Однажды на танкетке к нам въехали военные. Мы с Янеком большим, он был лет на 8 старше меня и уже отслужил в польской армии до 1940 года, сразу спрятались, но им было не до нас.

Они предъявив документ с гербом, о том, чтобы помогать солдатам Вермахта мясом. Выбрали двух бычков, вывели и за фермой застрелили, разделали мясо и забрали, а хозяевам оставили рога да копыта. Также одного кабанчика на 80—100 кг, тоже застрелили, опалили, разделали мясо и забрали, а кишки оставили. Оставили расписку и укатили. Было их 6 солдат, офицер и фельдфебель.

Офицер всё время посматривал на Марысю, но она убежала к соседям.

Когда они уехали, хозяин за ужином говорит, что мы живем, работаем и для хозяина бережём скотину, а он приедет или нет, а мяса мы не видим и порешили зарезать кабанчика, что и сделали на второй день, а позже забили и бычка. Так что картошка и супы стали вкуснее.

Время шло. Я уже попольски мог мовить, и вечером рассказывал про Советский Союз, то что знал из школы, а что-то приукрашивал, но в целом получалось хорошо. Особенно про наше большое село, что знал про хутор, как пас там стадо коров и лошадей, как купались, как плавали на перегонки и т. д.

Договорились до того, что Марыся в меня втюрилась, т.е. влюбилась. И этого она не скрывала.

 

Предложение бауэра

Все дни мы жили в напряжении, но так как меньше стали беспокоить заезжие, мы немного расслабились. Как-то в середине января выдалась оттепель. В выходной день после обеда вышли мы все поиграть в снежки и меня, Янек младший

с Марысей, закидали снегом. Я, чтобы отыграться, поочерёдно, вначале изловил Янека, натёр его снегом, потом изловил сзади Марысю, как-то неудачно, что мои руки прошли по её упругой груди и по ней как — будто ток прошёл. Она резко ко мне повернулась и я подумал, что сейчас она врежет мне, но у неё руки опустились и снег выронила, а у меня у самого мурашки пробежали по телу, но потом мы рассмеялись.

Мы узнавали скупые новости с фронта. Узнали, что русские войска дошли до Вислы и будут скоро здесь.

Я радовался и говорил, что сразу пойду в Красную Армию и буду бить немцев.
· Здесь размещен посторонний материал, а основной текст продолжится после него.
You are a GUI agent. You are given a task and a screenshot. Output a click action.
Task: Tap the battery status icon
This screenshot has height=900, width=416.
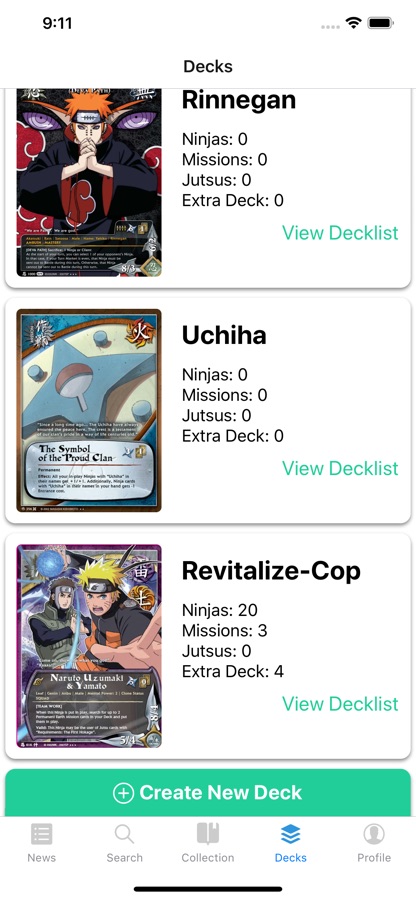[x=380, y=23]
Однажды после обеда меня попросили задержаться. Остались мы вчетвером, хозяин, хозяйка, Марыся и я. Хозяева поставили меня в тупик, предложив, чтобы после освобождения не идти в армию, а остаться у них, так как мы к тебе привыкли, а Марыся тебя полюбила. Мы тебе сделаем все документы, а потом вы с Марысей поженитесь.

Я поблагодарил за предложение и сказал, что я не достоин Марыси и посмотрел на неё. Она покраснела и стала еще красивее: «Достоин, достоин!» и подскочила ко мне поцеловала и выскочила из комнаты.

Меня этим вопросом, как кипятком обдали, но я овладел собой и ответил, что я могу вам сейчас пообещать, шанове панове, останемся ли мы живы, при прохождении фронта? А то немцы злые, они могут и нас пострелять и усадьбу сжечь, только чтобы никому не досталась. Посидели, помолчали и я вышел.

Но я вспомнил отца Бернаса, как он плакал и хотел хоть перед смертью посмотреть своё село на Гомельщине и подумал, что мне здесь не место, а любовь Марыси детская и скоро пройдёт, а меня ждут Сокиренци и бабушка Соловьиха.